Fun fact: Growing buckwheat around garden plants is a natural way to keep weeds out of your garden. And did you know that buckwheat is also a great pollinator for bees? Now that is a doubly-effective grain!
Diatomaceous Earth: An Incredibly Powerful and Completely Organic Pesticide
If you are dealing with an overwhelming number of insects infesting your garden, try using diatomaceous earth (DE). It is a composite of fossilized remains of plankton and single-celled algae called diatoms. The cell walls of diatoms contain silica, which has accumulated into sediment of earth’s streams, lakes, rivers and oceans and is completely safe for mammals to consume. However, when diatomaceous earth enters the bodies of insects, it gets under their exoskeletons and cuts them, in addition to causing dehydration.

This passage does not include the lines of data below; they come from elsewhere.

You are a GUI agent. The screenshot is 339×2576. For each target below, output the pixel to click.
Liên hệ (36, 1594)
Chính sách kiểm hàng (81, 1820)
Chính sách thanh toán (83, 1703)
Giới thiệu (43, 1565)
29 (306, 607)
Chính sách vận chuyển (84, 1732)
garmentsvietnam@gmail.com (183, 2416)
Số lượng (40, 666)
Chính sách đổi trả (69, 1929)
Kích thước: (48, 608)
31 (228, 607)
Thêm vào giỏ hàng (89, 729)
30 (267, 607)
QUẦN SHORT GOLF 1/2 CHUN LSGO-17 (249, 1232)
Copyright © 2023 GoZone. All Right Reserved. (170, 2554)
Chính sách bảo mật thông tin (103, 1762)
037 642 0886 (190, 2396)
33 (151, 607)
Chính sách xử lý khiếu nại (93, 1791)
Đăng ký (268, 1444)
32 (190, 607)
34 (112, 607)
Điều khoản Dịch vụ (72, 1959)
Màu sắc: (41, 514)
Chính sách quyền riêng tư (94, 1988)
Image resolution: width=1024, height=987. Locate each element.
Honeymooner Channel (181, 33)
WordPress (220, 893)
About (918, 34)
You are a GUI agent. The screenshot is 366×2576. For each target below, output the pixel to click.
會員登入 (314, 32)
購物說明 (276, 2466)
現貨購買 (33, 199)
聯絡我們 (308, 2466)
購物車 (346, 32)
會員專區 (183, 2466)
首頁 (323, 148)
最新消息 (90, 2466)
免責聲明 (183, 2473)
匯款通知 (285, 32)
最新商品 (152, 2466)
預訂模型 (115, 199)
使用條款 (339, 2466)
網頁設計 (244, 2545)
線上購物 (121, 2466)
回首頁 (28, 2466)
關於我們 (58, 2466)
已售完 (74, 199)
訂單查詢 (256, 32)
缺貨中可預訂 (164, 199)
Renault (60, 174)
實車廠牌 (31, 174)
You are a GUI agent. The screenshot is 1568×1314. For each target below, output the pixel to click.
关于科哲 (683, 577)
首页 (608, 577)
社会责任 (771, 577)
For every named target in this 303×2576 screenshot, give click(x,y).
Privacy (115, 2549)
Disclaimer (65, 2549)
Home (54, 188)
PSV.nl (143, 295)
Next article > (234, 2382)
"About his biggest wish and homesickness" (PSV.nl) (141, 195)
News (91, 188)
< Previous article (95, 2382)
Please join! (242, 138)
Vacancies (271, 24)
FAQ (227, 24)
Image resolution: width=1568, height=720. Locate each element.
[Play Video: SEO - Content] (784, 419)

While diatomaceous earth is a seemingly harsh way to say goodbye to garden bugs eating holes in your hard work, it is a completely natural powder, and it is safe for consumption, unlike harmful insecticides. In fact, it is often found in grain-based products we eat everyday, such as cereal!
Trimming and Pruning
Keeping your plants trimmed and pruned is of equal importance when caring for your planted ones. In the same way that haircuts help maintain healthy hair growth, plants, like trees and shrubs, need to be trimmed and pruned to grow healthy and strong. The earlier you start with your plants, the less you will have to keep up with as they grow throughout the years. But remember – there is a difference between trimming and pruning! Trimming is simply cutting back what has overgrown, whereas pruning is when you are completely removing dead/loose parts of the plant, including infected areas.
Trimming and pruning are also natural methods for repelling insects that enjoy munching out on your plants, which is important because insects can spread diseases throughout the rest of an infected plant. As a result, branches can become weak if they become too infected and die, which can pose a safety hazard on your property.
Trimming and pruning your plants help rejuvenate them and keep those in and around your home safe for all seasons!
And Something Pretty: Roses in the Summer
Though it may seem counter-intuitive, do not over-water your roses in the high-heat of the summer. When it gets “too hot” for roses, as a natural self-defense mechanism, they shut down. This means they do not need nearly as much water for survival, but gardening experts advise a mild watering from time to time to help their leaves cool down.